Guarding What God Has Deposited
In Paul’s letters to Timothy, he described how to identify false teachers and then charged his young protégé, “But as for you, O man of God, flee these things. Pursue righteousness, godliness, faith, love, steadfastness, gentleness. Fight the good fight of the faith. Take hold of the eternal life to which you were called and about which you made the good confession in the presence of many witnesses” (1 Timothy 6:11-12, ESV).
My Dad taught me this: The hungry, seeking heart can have as much of Jesus as it wants. Don’t be satisfied. Go all out! Pursue a true life with Christ. Get more of Jesus. Fall in love with Jesus. Seek the Father in the morning and the Holy Ghost in the afternoon and Jesus at night. Spend your whole day wrapped around Jesus, being filled with him.
I think that’s what Paul was calling Timothy to here.
Taking hold of eternal life, the life in Christ to which we were called, means making Jesus everything in your life. Jesus is my all-in-all. Jesus is in every part of my life. Paul was saying, “Man of God, pursue that with everything in you. Let that be your passion, and those virtues of righteousness, godliness, steadfastness will be like live coals in your heart. Blow the wind of the Holy Spirit on them. Allow the Holy Spirit to breathe on you afresh once again so that fire never grows cold, the embers never fade but rather continue to burn. You put fresh firewood on that thing.”
A little later, Paul used even stronger language in his commands to Timothy. He said, “O Timothy, guard the deposit entrusted to you. Avoid the irreverent babble and contradictions of what is falsely called ‘knowledge,’ for by professing it some have swerved from the faith” (1 Timothy 6:20-21).
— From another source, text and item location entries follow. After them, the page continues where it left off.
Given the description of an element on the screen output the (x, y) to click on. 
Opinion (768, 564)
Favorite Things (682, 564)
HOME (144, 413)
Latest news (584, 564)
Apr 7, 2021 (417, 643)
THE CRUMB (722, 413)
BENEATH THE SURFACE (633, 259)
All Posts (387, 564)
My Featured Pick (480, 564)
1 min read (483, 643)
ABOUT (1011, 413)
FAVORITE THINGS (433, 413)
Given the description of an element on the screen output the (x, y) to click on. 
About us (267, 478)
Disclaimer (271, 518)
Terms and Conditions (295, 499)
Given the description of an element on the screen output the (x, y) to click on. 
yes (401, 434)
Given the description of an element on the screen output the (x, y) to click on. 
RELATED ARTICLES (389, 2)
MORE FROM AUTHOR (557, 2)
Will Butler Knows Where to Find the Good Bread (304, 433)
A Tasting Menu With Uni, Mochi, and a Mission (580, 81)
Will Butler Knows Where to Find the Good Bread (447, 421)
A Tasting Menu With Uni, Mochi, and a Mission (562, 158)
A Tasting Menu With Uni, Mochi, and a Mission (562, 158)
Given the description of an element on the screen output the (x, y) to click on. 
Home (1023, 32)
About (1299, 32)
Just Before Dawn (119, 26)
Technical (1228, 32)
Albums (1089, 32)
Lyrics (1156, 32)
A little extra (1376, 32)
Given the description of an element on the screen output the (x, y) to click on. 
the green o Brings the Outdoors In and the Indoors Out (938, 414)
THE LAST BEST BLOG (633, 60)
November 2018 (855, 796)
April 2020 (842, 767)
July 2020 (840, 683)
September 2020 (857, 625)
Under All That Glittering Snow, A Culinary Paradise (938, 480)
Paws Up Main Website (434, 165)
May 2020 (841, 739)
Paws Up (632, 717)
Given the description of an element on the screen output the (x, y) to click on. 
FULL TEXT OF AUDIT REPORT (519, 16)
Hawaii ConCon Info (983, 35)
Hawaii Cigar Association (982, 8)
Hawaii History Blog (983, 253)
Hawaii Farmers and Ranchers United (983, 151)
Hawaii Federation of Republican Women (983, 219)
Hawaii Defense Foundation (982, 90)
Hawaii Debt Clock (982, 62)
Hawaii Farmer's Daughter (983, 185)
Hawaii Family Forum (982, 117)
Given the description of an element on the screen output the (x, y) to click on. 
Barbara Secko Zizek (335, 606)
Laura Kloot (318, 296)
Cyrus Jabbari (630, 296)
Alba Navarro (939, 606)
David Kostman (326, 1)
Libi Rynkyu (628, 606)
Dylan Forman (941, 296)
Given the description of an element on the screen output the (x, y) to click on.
Paul was saying that there’s responsibility in your life. It answers the question: If discipleship is totally up to God, then why are some Christians radical, full-on disciples and others are not?
I would say it comes down to this issue that Paul is talking about in his letters. Are we pursuing the gifts of the Spirit, chasing more of Jesus’ presence in our lives and holding fast to our faith? Are we guarding the new life God has put into us?